Много пришлось Александре Никифоровне испытать разных передряг и дорожных приключений, прежде чем она добралась, наконец, до Почаевского монастыря, где, по указанию Федора Кузьмича, должна была встретить какую-то «добрую и гостеприимную графиню».
Расспросив кое-кого из местных жителей, бойкая девушка очень скоро отыскала эту графиню и, заинтересовав ее своим грандиозным странствованием в такие молодые лета, расположила к себе добрую женщину. Графиня эта, как оказалось впоследствии, была жена известного в свое время богомольца графа Дмитрия Ерофеевича Остен-Сакена.
Проживши несколько дней в Почаевском монастыре, Александра Никифоровна вместе с графинею Остен-Сакен отправилась в Кременчуг, где Остен-Сакен жил в это время со своим семейством и лечился от полученной им в Венгрии раны. Граф и его семейство с большим радушием приняли молодую странницу и с любопытством расспрашивали ее о сибирской жизни, и вскоре она приобрела себе в этом доме общую любовь, и гостеприимные хозяева уговорили ее погостить у них несколько месяцев. Сибирскую гостью угощали чем могли, и общество, собиравшееся у графа, забавлялось ее бесхитростными повествованиями.
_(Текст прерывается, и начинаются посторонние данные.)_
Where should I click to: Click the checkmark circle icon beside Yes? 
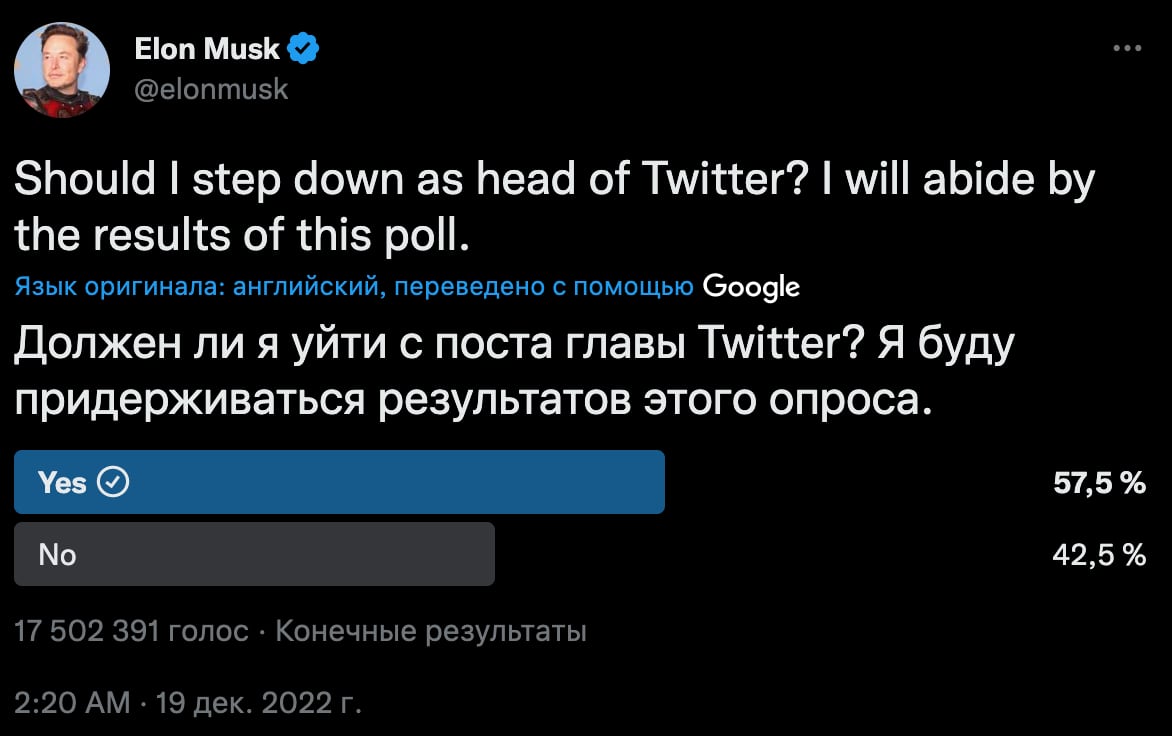click(114, 483)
В это время, то есть осенью 1849 года, в Кременчуг прибыл император Николай Павлович и остановился в доме графа Остен-Сакена. Целые сутки Александра Никифоровна провела под одной кровлей с самим царем при самом добродушном его к ней отношении. Государь, очевидно, заинтересовался молодою богомолкою и возможностью познакомиться, благодаря ее еще детской наивности, с жизненной обстановкой крестьян далекого уголка своего государства и закидывал ее всякого рода вопросами: «И сколько у нас поп за свадьбы берет, и как себя девушки ведут, – рассказывала Александра Никифоровна, – и чем народ занимается, и что ест, и много о чем расспрашивал, и все я ему спроста-то порассказывала, а они (то есть государь и граф) слушают да смеются». – «Вот, – говорит государь Остен-Сакену, – какая у тебя смелая гостья-то приехала». – «А чего же мне бояться, со мной Бог да святыми молитвами великий старец Федор Кузьмич, а вы все такие добрые, ишь как меня угощаете». Граф только улыбнулся, а Николай Павлович как бы насупился.
Уезжая, Николай Павлович приказал Сакену дать Александре Никифоровне записку-пропуск, сказав ей: «Если ты будешь в Петербурге, заходи во дворец, покажи ту записку – и нигде не задержат, рассказала бы мне о своих странствованиях; если тебе в чем будет нужда, обратись ко мне, я тебя не забуду!» (Записку она от Сакена получила, но в ней надобности не имела.)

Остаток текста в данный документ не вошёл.